La Diputación y la UE impulsan la protección de los bosques trasmochos

Se restaurará y creará este tipo de arbolado y se formará a personas para esta poda

CRISTINA TURRAUSAN SEBASTIÁN.
Un haya trasmocha. ::                             LOBO ALTUNA/
Un haya trasmocha. :: LOBO ALTUNA

La Diputación comprará 300 hectáreas de hayedo en lugares de interés comunitario, formará nuevas generaciones de trasmochadores y recopilará técnicas tradicionales y modernas sobre trasmocheo para su publicación en una guía de buenas prácticas. Son acciones previstas dentro de la política de protección de árboles trasmochos, que incluye restauración, mantenimiento y creación de este tipo de arbolado. El diputado de Desarrollo del Medio Rural, Rafael Uribarren; el director de Montes y Medio Natural, Asier Arrese y Valentin Mugarza, responsable del proyecto Life + Biodiversidad y Trasmochos, explicaron ayer las acciones que van a emprenderse y el valor como garantía de biodiversidad de estos árboles intensamente podados.

«Queremos garantizar un estado favorable de conservación a largo plazo de poblaciones de distintas especies de insectos saproxílicos, cuya protección es considerada de interés comunitario por la UE», dijo Rafael Uribarren. «Los árboles trasmochos constituyen el elemento más valioso para el hábitat de estas especies».

Fondos europeos

Bajo el nombre completo de 'Manejo y conservación de los hábitats de Osmoderma eremita, Rosalía alpina y otros saproxílicos de interés comunitario en Gipuzkoa', el proyecto se integra en 'Life +', un programa con fondos europeos para políticas de medio ambiente y conservación de la naturaleza. «En Gipuzkoa los bosques presentan una elevada intervención humana, pero distintos estudios indican que albergan una comunidad de saproxílicos de notable interés, lo que indica un elevado índice de biodiversidad y un buen estado de conservación del mazizo forestal».

Los árboles trasmochos han contribuido a esta diversidad, ya que con las intensas podas se generan cavidades y pudriciones en la madera necesarias para el desarrollo de las poblaciones de insectos.

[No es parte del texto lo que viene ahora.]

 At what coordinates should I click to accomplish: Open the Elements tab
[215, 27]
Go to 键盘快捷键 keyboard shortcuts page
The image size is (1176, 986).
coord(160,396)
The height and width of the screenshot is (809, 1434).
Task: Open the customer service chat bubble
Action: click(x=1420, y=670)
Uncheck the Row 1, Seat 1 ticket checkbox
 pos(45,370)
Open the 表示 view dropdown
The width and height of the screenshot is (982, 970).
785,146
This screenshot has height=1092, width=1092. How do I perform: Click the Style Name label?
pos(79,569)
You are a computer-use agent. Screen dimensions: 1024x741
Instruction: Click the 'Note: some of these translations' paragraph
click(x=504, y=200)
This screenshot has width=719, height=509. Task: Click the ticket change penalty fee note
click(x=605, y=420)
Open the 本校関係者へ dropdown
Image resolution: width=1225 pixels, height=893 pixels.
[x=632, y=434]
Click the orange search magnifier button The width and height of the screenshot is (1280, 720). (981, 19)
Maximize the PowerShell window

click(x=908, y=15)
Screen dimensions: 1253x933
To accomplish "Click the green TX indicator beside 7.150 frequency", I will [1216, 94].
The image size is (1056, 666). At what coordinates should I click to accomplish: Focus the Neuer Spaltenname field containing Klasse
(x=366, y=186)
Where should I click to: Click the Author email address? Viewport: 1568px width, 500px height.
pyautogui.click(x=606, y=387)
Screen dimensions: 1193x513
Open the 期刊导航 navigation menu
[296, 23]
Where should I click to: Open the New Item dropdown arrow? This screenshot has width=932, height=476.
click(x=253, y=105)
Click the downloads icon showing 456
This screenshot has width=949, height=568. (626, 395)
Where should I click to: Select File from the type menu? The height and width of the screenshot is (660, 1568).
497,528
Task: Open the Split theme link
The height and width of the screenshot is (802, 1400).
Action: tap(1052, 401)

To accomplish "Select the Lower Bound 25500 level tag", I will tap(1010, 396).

La población de trasmochos en Gipuzkoa es más amplia que en otros lugares. La preservación se hizo, en un inicio, por las características estéticas de estos árboles. Después se conoció su valor ecológico. «La población se ha mantenido de forma sorprendente para un territorio tan humanizado como el que tenemos», explicó Asier Arrese. En Gipuzkoa hay 150.000 ejemplares de trasmochos, frente a las 82.000 de Álava o los 58.000 de Vizcaya. En Inglaterra hay entre 10.000 y 15.000 unidades. «Y eso que nos llevan ventaja en la toma de conciencia de la importancia de este arbolado para la biodiversidad».

Dentro de su política de protección, la Diputación viene realizando compensaciones económicas a los propietarios que no cortan este tipo de árboles. Se han salvaguardado así 164 hectáreas. Pero el periodo por el que se compensa la 'no tala' de árboles es de 20 años y las primeras concesiones empiezan a expirar. Aquí se inserta el nuevo programa, que se desarrollará en Peñas de Aia, Aizkorri-Aratz, Aralar, Ernio-Gatzume y Pagoeta.

En el proyecto, coordinado por la dirección general de Montes y Medio Natural de la Diputación, participan como socios la dirección de Biodiversidad y Participación Ambiental del Gobierno Vasco, Basoa Fundazioa, Sociedad de Ciencias Aranzadi, Itsasmendikoi e IKT. Lo apoyan los ayuntamientos de Oñati, Oiartzun y Ataun y asociaciones internacionales como Ancient Tree Forum (Reino Unido) y Pro Natura (Suecia).

El proyecto se desarrollará hasta diciembre de 2012 con un presupuesto de 3 millones de euros, de los que el 50% están subvencionados por la Comisión Europea.